EXERCISE INSTRUCTIONS »
Would you quote the material below from its first line through the line containing "Task: Click the WebDAV", exactly and with both ends included?
** LISTED RECORDS follows **
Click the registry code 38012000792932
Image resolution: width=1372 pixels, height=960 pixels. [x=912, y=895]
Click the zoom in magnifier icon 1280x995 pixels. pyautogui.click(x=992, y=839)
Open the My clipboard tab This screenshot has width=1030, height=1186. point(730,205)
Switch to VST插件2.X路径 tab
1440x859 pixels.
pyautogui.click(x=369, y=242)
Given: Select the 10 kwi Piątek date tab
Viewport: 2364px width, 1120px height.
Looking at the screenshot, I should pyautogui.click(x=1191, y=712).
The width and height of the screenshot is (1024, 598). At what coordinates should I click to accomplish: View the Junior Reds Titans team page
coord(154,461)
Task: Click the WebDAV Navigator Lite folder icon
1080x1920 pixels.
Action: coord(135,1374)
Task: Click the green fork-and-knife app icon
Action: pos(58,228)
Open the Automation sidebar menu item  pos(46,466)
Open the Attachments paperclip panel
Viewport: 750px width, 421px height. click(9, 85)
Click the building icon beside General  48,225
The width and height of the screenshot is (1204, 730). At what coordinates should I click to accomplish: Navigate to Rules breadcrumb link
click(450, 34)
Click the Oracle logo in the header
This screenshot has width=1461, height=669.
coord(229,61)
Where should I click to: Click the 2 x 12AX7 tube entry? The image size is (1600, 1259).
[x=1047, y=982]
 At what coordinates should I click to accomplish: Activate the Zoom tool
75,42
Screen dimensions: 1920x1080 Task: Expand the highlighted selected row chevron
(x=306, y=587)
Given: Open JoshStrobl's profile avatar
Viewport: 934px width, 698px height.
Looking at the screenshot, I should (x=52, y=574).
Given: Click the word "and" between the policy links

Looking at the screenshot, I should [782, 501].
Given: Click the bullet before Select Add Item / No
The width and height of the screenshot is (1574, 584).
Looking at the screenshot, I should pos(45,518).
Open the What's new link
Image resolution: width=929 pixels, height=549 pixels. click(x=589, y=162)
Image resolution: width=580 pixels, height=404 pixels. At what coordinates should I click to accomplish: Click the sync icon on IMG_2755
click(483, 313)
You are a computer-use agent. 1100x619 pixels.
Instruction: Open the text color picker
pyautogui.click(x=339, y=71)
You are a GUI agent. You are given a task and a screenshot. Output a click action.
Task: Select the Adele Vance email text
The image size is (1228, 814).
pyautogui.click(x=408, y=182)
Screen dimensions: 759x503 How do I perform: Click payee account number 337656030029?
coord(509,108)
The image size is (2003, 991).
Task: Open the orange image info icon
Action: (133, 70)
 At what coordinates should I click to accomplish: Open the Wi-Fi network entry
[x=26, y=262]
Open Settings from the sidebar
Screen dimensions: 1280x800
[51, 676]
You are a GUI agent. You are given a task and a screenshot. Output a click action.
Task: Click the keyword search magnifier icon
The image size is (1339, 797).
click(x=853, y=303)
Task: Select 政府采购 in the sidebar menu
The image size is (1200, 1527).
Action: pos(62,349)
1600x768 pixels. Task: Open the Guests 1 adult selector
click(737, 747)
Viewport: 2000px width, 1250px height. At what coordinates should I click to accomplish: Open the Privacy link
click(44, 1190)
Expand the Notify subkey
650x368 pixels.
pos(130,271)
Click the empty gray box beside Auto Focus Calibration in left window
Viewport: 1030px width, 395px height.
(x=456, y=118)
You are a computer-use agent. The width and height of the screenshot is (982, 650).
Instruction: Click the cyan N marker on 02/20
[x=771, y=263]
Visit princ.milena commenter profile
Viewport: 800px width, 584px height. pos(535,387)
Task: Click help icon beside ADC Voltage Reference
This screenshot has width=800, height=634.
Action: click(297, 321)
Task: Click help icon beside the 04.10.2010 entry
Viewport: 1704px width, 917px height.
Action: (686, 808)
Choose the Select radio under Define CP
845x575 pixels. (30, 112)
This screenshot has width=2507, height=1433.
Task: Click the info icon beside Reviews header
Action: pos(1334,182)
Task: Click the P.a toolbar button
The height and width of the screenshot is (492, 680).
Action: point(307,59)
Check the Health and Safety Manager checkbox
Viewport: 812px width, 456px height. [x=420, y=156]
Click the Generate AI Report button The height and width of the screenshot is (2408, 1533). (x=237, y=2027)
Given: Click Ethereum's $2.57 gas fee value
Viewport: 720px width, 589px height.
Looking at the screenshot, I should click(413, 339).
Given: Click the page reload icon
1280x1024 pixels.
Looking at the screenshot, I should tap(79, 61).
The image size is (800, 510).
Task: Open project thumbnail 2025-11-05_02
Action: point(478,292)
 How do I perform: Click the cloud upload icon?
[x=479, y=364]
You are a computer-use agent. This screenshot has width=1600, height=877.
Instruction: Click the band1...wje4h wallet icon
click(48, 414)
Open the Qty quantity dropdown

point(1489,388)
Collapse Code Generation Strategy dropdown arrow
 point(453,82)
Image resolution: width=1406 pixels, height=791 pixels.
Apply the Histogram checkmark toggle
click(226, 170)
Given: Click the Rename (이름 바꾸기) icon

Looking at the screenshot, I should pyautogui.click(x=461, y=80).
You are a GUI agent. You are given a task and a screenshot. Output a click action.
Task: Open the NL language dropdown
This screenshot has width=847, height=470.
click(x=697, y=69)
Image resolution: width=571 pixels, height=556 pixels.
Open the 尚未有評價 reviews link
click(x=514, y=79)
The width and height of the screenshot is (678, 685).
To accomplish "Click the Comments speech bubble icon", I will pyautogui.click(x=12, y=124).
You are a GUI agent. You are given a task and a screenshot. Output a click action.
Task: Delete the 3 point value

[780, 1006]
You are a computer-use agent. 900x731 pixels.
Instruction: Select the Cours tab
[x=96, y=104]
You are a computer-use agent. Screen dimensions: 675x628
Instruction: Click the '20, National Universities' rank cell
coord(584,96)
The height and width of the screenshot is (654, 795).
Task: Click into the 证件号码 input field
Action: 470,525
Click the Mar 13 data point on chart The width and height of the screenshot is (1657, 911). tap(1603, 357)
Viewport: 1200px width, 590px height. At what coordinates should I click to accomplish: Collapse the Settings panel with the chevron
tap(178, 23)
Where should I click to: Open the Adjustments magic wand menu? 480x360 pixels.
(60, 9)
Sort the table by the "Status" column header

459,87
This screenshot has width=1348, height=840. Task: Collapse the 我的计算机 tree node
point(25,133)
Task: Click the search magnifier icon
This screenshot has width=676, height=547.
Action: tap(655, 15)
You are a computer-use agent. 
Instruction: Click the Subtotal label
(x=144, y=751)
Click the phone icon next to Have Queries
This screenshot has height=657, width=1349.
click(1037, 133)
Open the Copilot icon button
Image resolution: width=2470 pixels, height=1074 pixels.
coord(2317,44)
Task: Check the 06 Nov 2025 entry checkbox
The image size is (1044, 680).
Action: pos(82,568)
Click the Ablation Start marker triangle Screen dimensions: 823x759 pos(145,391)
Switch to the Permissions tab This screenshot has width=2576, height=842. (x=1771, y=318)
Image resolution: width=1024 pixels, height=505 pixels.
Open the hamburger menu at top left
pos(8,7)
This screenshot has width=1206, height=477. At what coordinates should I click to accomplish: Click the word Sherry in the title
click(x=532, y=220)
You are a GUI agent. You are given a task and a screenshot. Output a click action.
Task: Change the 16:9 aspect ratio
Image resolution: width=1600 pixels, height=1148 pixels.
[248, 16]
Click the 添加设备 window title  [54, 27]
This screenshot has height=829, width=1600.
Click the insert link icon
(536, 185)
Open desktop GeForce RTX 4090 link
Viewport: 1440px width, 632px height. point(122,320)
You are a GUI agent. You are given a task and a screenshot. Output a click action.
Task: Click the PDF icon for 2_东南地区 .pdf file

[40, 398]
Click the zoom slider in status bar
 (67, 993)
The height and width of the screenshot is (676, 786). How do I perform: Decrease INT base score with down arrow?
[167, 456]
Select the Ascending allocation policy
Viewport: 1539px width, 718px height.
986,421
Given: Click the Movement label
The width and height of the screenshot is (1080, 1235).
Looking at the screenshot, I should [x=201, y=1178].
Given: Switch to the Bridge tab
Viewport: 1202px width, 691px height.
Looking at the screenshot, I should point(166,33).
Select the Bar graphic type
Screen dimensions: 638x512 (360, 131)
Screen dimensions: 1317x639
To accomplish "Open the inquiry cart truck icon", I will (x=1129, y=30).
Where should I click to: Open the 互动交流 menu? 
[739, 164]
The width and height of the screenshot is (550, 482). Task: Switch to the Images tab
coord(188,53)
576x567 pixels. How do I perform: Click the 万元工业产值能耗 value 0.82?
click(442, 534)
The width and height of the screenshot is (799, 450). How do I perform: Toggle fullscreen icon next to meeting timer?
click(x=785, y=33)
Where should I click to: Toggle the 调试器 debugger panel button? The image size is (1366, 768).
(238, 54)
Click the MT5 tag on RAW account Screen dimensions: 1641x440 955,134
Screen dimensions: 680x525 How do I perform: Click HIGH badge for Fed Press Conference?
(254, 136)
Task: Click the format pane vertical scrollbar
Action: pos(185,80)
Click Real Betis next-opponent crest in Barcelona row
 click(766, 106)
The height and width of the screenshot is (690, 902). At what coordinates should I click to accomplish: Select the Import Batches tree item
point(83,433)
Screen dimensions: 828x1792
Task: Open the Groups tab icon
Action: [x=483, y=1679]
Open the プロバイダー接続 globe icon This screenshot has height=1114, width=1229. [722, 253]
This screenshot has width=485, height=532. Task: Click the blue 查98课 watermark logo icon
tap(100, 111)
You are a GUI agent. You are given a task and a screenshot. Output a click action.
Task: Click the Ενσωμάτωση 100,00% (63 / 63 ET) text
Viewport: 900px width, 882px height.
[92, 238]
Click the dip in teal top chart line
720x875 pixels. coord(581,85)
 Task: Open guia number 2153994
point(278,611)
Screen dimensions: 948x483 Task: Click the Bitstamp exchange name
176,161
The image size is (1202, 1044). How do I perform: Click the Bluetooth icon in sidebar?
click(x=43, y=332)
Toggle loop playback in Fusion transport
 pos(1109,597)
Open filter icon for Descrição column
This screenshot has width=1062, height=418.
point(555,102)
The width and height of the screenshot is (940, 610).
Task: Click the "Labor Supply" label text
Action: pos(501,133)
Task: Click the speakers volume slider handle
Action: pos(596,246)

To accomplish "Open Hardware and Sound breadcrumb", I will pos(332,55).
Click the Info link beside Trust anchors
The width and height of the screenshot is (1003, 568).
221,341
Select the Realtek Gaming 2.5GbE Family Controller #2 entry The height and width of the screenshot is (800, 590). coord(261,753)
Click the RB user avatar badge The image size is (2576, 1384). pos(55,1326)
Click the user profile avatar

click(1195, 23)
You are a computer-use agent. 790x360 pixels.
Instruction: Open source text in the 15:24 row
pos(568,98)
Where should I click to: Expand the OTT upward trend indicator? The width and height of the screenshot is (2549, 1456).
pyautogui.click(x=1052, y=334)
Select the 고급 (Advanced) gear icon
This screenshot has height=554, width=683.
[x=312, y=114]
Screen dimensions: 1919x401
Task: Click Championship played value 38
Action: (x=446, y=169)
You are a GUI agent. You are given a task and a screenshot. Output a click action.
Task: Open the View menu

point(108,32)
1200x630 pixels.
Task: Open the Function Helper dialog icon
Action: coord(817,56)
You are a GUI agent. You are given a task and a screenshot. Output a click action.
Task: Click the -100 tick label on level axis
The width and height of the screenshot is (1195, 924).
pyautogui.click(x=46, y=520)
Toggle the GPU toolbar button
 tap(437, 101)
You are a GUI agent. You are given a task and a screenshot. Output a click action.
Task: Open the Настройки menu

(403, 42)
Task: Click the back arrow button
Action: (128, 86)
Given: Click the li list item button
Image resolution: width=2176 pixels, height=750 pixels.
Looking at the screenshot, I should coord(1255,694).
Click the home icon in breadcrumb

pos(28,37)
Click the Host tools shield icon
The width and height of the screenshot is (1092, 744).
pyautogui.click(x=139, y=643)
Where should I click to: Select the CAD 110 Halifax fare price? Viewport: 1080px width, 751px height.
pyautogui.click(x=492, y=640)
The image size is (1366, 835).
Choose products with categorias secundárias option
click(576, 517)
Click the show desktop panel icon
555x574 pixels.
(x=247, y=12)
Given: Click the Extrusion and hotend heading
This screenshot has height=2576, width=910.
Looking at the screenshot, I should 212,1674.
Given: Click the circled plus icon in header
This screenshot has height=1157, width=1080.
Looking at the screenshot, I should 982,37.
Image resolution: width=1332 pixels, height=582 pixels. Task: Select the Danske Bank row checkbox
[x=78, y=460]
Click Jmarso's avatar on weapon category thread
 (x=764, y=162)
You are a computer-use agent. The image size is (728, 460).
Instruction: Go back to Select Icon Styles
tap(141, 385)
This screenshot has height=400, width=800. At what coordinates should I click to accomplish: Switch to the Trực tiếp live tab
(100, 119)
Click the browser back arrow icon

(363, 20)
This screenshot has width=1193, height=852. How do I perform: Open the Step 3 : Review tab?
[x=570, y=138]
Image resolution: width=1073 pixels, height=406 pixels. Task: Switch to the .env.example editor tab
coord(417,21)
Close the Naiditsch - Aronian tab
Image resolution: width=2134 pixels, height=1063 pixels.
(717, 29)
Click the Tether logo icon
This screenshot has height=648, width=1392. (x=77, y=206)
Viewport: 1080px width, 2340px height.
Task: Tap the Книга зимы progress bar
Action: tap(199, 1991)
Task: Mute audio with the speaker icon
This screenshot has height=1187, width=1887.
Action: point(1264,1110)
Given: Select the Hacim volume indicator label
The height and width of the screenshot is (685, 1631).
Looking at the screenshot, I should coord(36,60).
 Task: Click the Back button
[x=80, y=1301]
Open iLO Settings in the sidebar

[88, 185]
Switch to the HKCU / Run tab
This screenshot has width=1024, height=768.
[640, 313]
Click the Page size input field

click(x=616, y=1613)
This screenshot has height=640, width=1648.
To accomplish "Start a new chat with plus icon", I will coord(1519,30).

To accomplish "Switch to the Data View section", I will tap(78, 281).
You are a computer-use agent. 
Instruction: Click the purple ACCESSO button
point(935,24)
** End of LISTED RECORDS **
ANSWER »
Click the registry code 38012000792932
Image resolution: width=1372 pixels, height=960 pixels. [x=912, y=895]
Click the zoom in magnifier icon 1280x995 pixels. pyautogui.click(x=992, y=839)
Open the My clipboard tab This screenshot has width=1030, height=1186. point(730,205)
Switch to VST插件2.X路径 tab
1440x859 pixels.
pyautogui.click(x=369, y=242)
Given: Select the 10 kwi Piątek date tab
Viewport: 2364px width, 1120px height.
Looking at the screenshot, I should pyautogui.click(x=1191, y=712).
The width and height of the screenshot is (1024, 598). At what coordinates should I click to accomplish: View the Junior Reds Titans team page
coord(154,461)
Task: Click the WebDAV Navigator Lite folder icon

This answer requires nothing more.